● **EXERCISE AIM**
Copy out the lines of material running from the one containing "About Strong (52, 1753)" through the one containing "[home] (75, 26)", reproducing each line verbatim with nothing else added.

● **RECORD LIST**
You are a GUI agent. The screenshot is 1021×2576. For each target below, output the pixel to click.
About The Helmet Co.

---

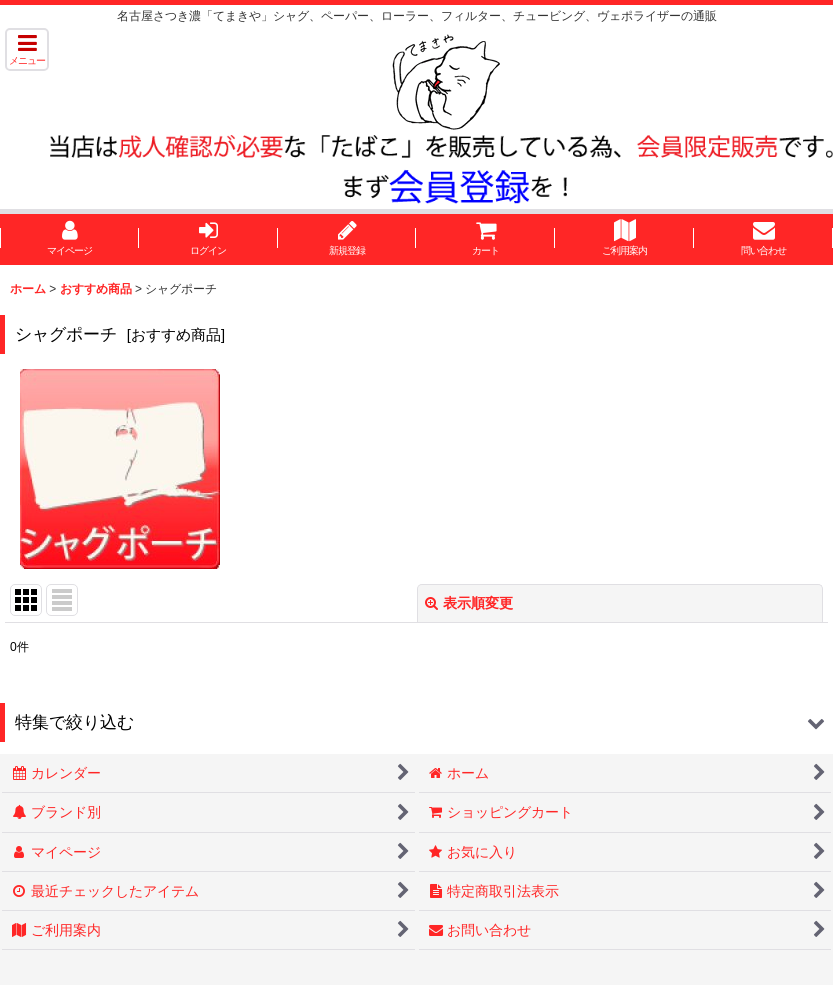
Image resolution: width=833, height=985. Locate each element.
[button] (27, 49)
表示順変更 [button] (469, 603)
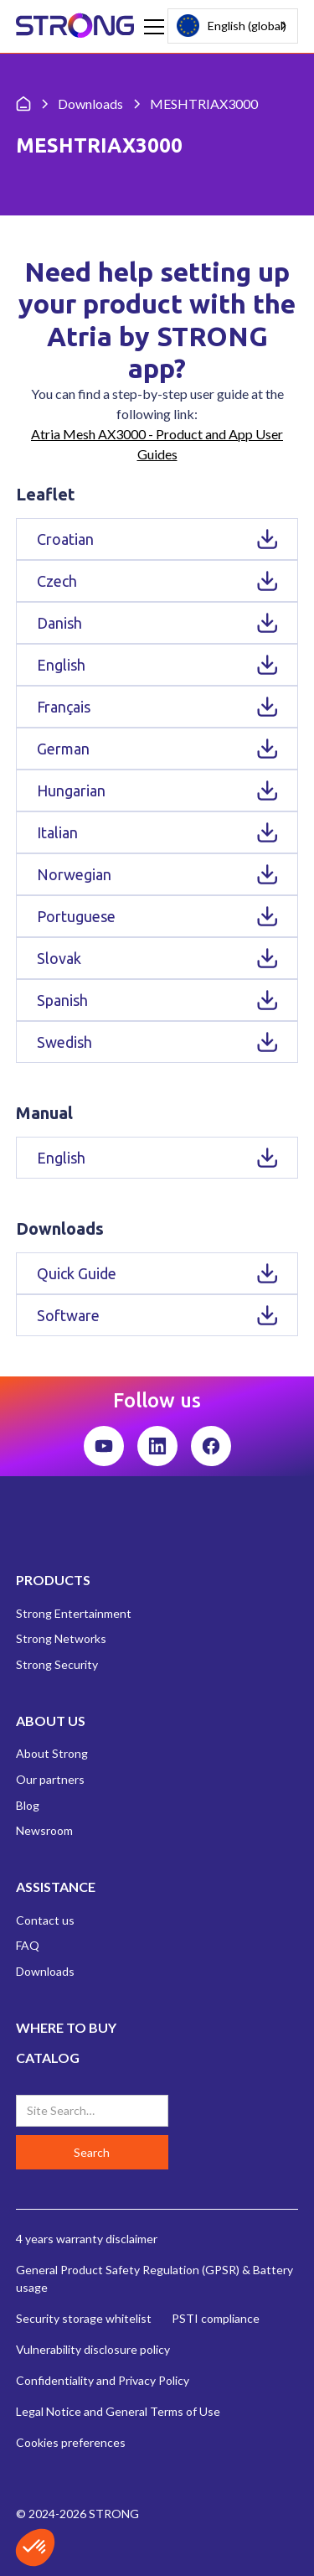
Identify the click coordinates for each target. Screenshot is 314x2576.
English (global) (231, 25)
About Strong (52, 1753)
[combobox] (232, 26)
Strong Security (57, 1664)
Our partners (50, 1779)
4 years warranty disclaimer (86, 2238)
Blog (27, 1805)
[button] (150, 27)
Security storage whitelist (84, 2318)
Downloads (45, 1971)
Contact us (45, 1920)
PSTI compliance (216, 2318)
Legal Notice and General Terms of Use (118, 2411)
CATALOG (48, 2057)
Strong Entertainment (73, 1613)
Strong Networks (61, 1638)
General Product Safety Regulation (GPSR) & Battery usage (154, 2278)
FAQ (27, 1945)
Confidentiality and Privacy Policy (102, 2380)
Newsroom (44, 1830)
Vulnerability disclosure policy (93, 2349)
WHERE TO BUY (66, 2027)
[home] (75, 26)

● **EXERCISE RESULT**
About Strong (52, 1753)
[combobox] (232, 26)
Strong Security (57, 1664)
Our partners (50, 1779)
4 years warranty disclaimer (86, 2238)
Blog (27, 1805)
[button] (150, 27)
Security storage whitelist (84, 2318)
Downloads (45, 1971)
Contact us (45, 1920)
PSTI compliance (216, 2318)
Legal Notice and General Terms of Use (118, 2411)
CATALOG (48, 2057)
Strong Entertainment (73, 1613)
Strong Networks (61, 1638)
General Product Safety Regulation (GPSR) & Battery usage (154, 2278)
FAQ (27, 1945)
Confidentiality and Privacy Policy (102, 2380)
Newsroom (44, 1830)
Vulnerability disclosure policy (93, 2349)
WHERE TO BUY (66, 2027)
[home] (75, 26)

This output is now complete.